Esercizio breve
Trascrivi di nuovo le righe, dalla riga con "Viewport: 807px width, 515px height." giù fino a quella con "pyautogui.click(x=109, y=497)", mettendo "reference grid" al posto di "drawing grid" e lasciando tutto il resto com'è.

Righe
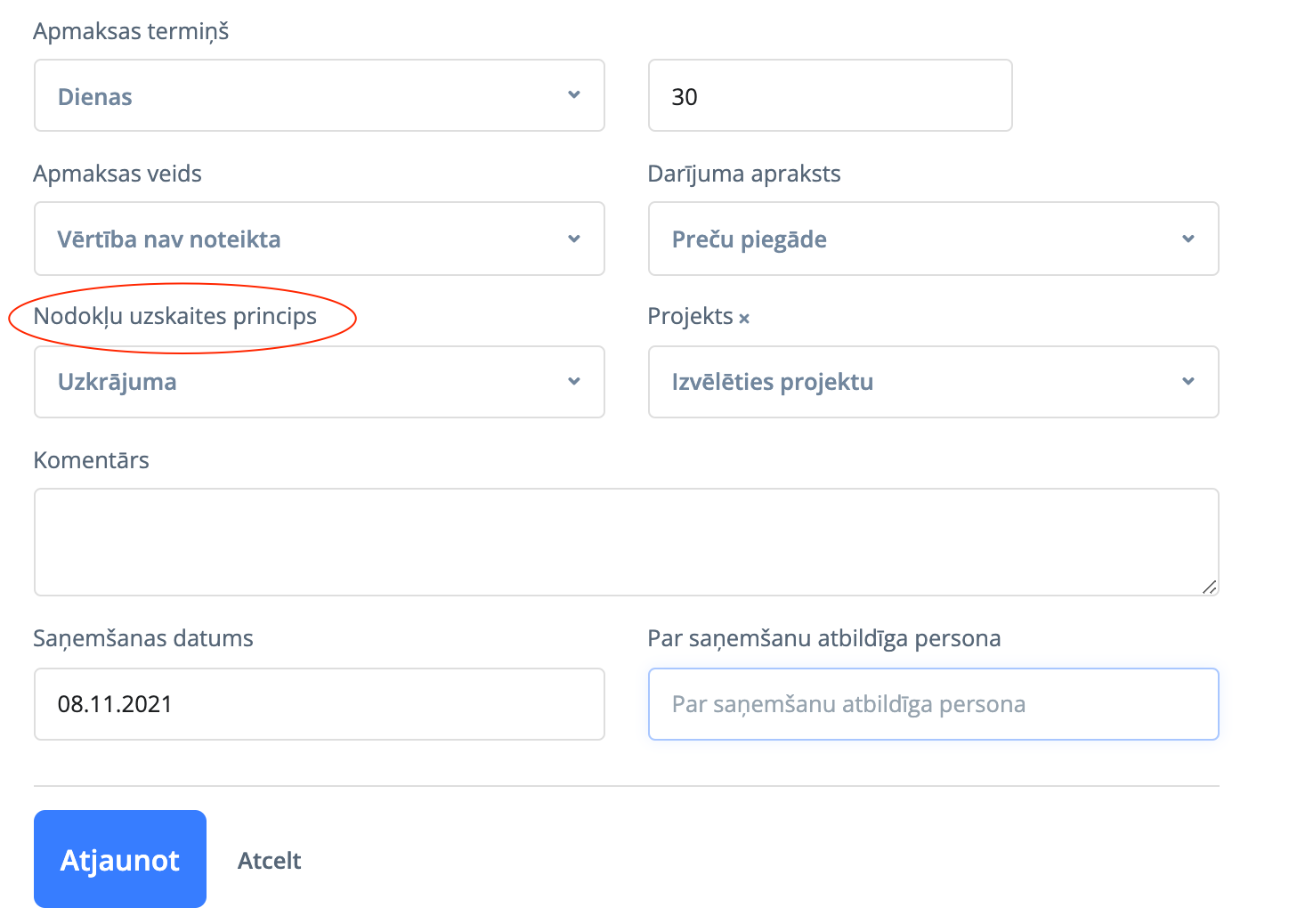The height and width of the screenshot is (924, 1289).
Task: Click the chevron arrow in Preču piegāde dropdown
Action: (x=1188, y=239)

* * *

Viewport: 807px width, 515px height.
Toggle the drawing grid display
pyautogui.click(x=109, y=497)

--

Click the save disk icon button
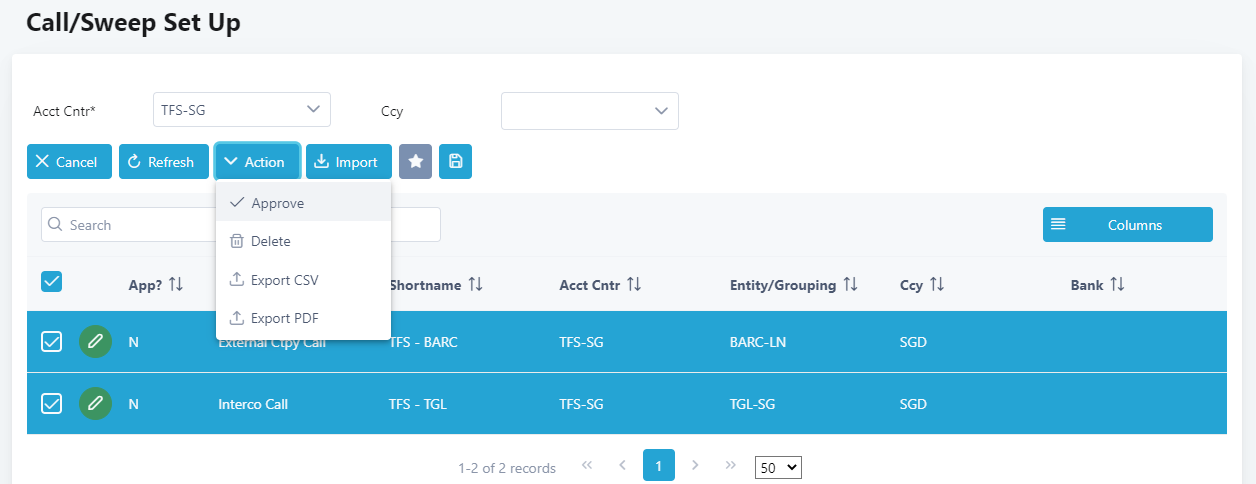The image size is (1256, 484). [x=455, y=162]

Soluzione
Viewport: 807px width, 515px height.
Toggle the reference grid display
pyautogui.click(x=109, y=497)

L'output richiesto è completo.